In part 4, I speak about Cannabis-Assisted Psychedelic Therapy, methods for engaging the use of psychedelic cannabis for healing and creative problem-solving, as well as psychedelic exploration. These practices were developed over the past five years to amplify the psychedelic nature of cannabis. We begin from the perspective of the new user, then move into safely working with cannabis for the very first time, and finally discuss advanced journeywork practices for trauma resolution and advanced psychedelic journeywork techniques. These practices will help anyone translate greater skill and agency from psychedelic cannabis experiences to any psychedelic medicine experience.
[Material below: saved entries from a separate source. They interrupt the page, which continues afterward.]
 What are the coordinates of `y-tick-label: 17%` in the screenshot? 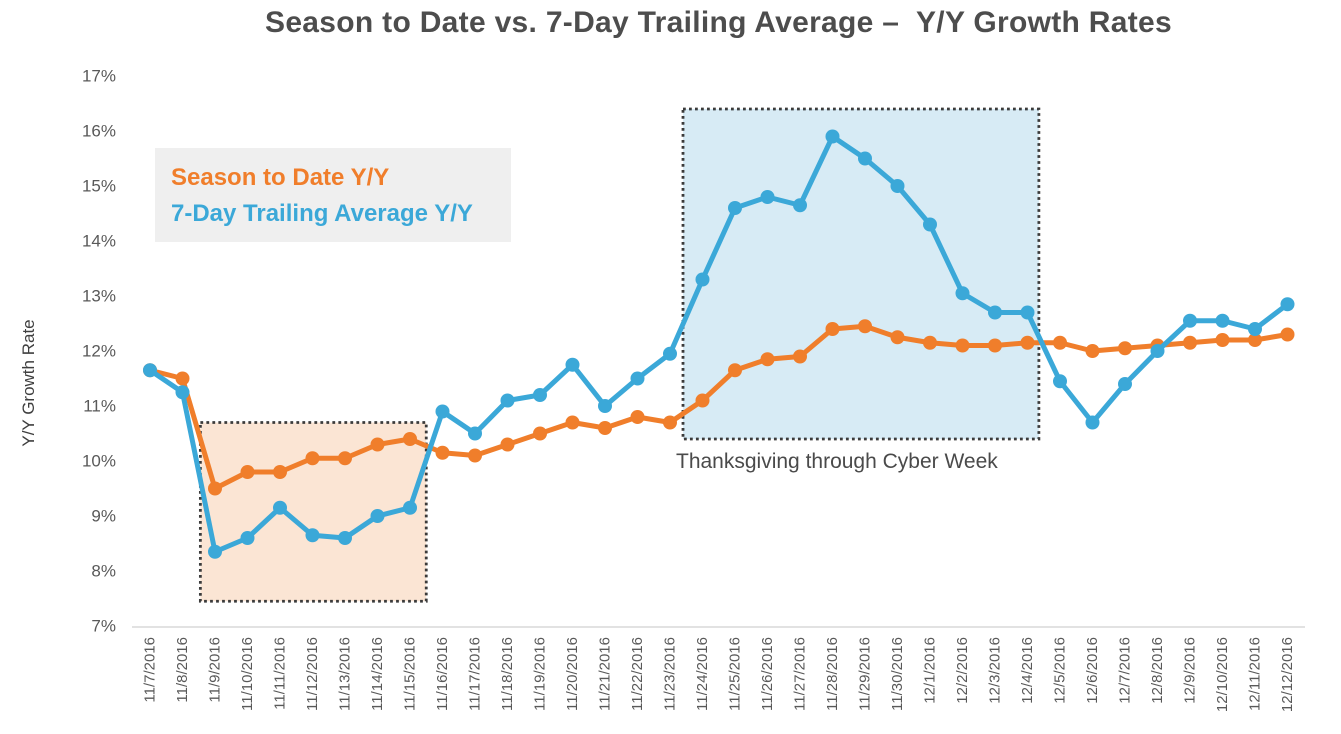 It's located at (99, 76).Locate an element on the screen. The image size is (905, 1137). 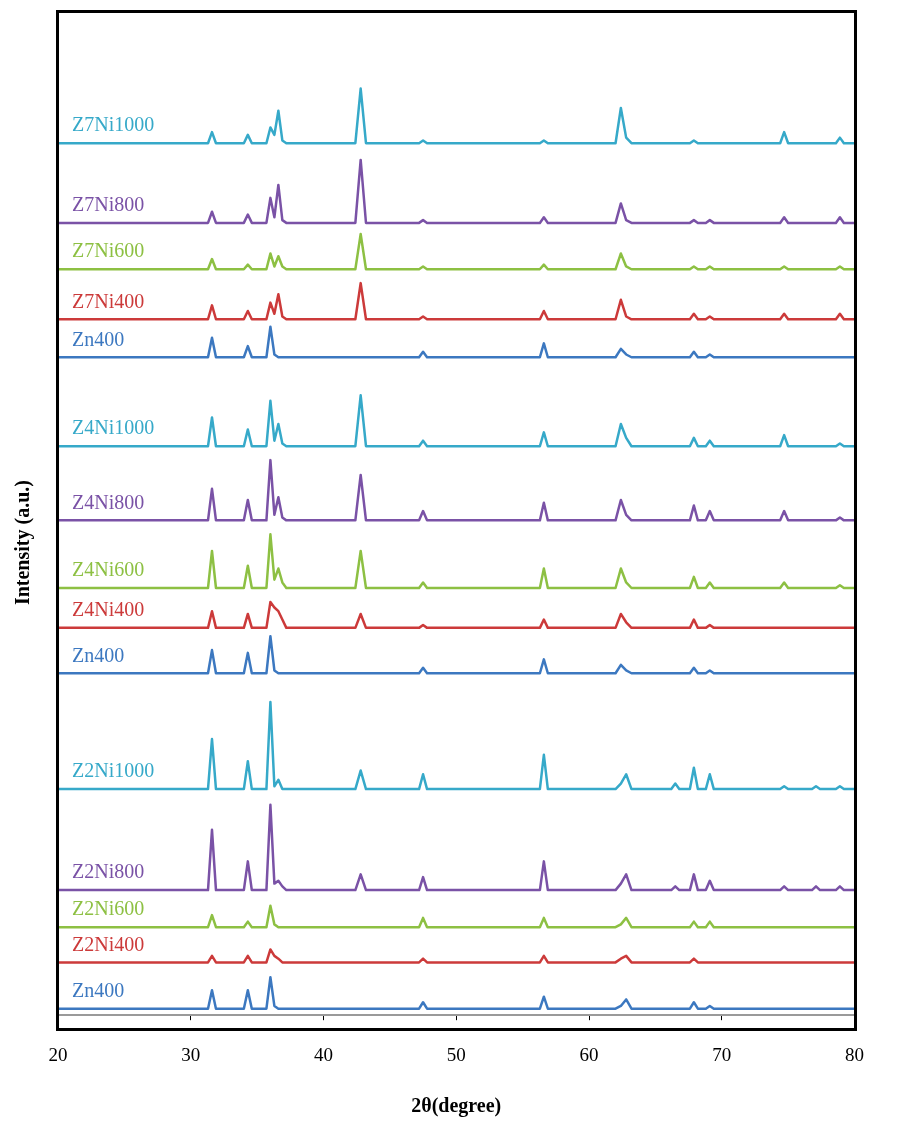
x-tick-label: 40 is located at coordinates (324, 1054).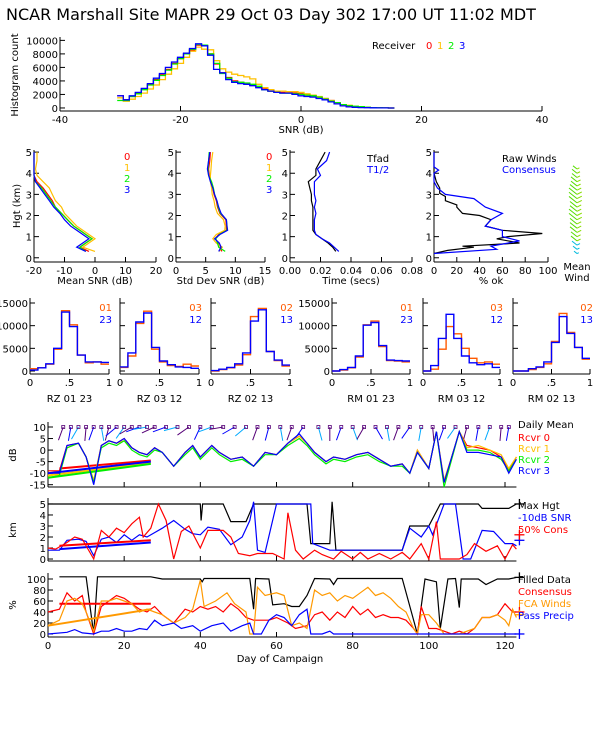 This screenshot has width=600, height=750. What do you see at coordinates (269, 190) in the screenshot?
I see `legend-entry: 3` at bounding box center [269, 190].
Lastly, in part 5, I discuss the greater societal-level implications of these practices, how to implement these experiences into a safe, ongoing protocol for lasting change, and what tools you need to keep the process going in solo practices as well as in community groups.
Healing can happen now. We don’t have to wait. We just have to look outside the box of what we were told is possible. The good news is you don’t have to take my word for it. All of the practices discussed in Psychedelic Cannabis can be tested and verified through personal experience.